GSoC application: Rule-based finite-state disambiguation

Hrvoje Peradin

hperadin@gmail.com,

krvoje on IRC: #apertium

Why is it you are interested in machine translation?

It's a perfect combination of Computer Science and Linguistics. I am very fascinated with languages, both natural or artificial. With MT it fascinates me to see a natural message transfered across a language barrier via only a process of computation. While the results are rarely perfect, it takes down communication barriers, and opens up new opportunities for learning and communication.

Why is it that you are interested in the Apertium project?

I have worked on a language pair in last year's GSoC, and it gave me great insights on rule based NLP. It gave me an invaluable chance to do real-life work on an immensely interesting topic, and to create an open-source resource. It was a great experience that taught me a lot about software development and NLP - and it also gave me the theme for my master thesis. So, I could say Apertium has a special place in my heart, and I would love to continue working on it.

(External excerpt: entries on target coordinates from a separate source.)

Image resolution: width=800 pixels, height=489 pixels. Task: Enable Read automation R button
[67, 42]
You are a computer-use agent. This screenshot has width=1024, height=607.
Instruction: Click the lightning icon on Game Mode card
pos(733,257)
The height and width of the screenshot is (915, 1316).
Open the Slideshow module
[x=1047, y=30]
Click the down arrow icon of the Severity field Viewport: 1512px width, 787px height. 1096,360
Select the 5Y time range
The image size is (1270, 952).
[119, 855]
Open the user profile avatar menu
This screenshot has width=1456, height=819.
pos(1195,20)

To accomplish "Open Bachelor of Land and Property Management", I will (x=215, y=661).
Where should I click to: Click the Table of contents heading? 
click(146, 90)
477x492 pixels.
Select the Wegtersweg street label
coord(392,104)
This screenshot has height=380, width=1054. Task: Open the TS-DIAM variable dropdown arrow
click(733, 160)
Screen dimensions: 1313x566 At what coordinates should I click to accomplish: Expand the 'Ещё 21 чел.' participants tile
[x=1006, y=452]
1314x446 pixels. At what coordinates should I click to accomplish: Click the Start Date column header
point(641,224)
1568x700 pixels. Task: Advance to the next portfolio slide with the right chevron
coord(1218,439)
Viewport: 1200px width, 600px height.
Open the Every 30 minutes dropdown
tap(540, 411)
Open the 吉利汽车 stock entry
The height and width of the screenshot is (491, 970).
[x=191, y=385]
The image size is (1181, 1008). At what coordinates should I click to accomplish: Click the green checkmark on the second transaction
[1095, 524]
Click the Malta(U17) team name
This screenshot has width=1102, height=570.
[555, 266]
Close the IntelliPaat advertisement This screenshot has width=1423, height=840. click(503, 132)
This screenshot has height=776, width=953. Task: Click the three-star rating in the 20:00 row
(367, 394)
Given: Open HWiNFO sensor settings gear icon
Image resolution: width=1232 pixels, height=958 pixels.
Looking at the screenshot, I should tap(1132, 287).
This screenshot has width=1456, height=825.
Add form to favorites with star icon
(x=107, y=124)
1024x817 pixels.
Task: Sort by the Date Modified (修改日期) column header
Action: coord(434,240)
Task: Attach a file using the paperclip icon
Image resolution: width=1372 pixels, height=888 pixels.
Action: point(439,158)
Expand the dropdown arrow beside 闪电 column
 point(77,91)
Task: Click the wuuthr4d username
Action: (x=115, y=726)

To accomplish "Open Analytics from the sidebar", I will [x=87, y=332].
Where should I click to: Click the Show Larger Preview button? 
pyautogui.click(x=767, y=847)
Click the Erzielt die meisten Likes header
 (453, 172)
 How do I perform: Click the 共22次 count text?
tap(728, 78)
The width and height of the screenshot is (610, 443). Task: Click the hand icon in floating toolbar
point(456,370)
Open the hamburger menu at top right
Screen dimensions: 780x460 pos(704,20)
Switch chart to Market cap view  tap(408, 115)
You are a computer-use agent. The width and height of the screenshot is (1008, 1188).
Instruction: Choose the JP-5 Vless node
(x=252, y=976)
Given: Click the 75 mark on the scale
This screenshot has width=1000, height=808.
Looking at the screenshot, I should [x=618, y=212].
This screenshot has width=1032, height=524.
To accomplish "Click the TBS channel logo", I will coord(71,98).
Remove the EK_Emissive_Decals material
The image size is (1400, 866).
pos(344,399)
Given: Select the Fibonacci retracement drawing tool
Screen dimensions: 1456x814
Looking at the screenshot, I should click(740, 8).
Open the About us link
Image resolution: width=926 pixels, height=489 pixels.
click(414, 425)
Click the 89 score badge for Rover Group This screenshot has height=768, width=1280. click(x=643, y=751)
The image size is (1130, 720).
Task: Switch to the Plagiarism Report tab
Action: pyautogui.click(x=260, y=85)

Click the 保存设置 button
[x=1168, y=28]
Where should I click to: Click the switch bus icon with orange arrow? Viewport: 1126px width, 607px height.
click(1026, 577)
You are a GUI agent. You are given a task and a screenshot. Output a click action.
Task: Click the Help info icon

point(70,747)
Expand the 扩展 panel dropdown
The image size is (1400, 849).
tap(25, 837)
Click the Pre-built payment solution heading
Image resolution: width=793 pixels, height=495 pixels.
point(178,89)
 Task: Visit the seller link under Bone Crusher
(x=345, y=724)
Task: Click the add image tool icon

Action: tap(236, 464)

Which of the published tasks are you interested in?

Writing the module for rule-based finite-state disambiguation.

Why should Google and Apertium sponsor it?

The module is intended to supplement the current bigram tagger, and Constraint Grammar, by implementing constraint based-disambiguation in a finite-state manner. Since the most common disambiguation rules can be expressed in a finite-state way, this will greatly improve speed of disambiguation, and will be beneficial for working with large texts.

How and whom it will benefit in society?

It will provide a fast tool for rule-based disambiguation, which will enable faster processing of larger corpora, and potentialy help improve translation quality in any language pair in Apertium.

What do you plan to do?

My plan is to design an XML formalism for writing disambiguation rules, a validator for it, a compiler for representing the rules as a finite-state transducer that integrates with the lttoolbox API, and a processor which applies the rules to an Apertium input stream.

The XML formalism will in effect contain a subset of Constraint Grammar rules, as much as it is possible to express with finite-state transducers. I am currently writing my master thesis on disambiguation with Constraint Grammar and I am quite familiar with principles of morphological disambiguation, so I will base the design of this formalism on my experience with Constraint Grammar.

The compiler and the processor will be written in C++, based on the designs of Apertium's transfer module, and the lexical selection module, and will use the lttoolbox API.

Work already done

Community bonding period

- written a program for the coding challenge

- started familiarising myself with lttoolbox, written a small program that composes strings and regexes into an FST

Work To do

Before the coding period:

- explore the API

- write a simple prototype, that implements a simple hardcoded rule (e.g. preposition-based case disambiguation for Serbo-Croatian)

The coding period:

- Week 1: A thorough design of the XML formalism, taking Constraint Grammar as a basis, and determining how much of it can be expressed as finite state rules (perhaps equivalent to CG-2). I will also look into other finite-state NLP systems like IceNLP, LanguageTool, and Apertium's apertium-lex-tools and transfer modules. Write simple programs that will test examples of hard-coded rules on the input stream.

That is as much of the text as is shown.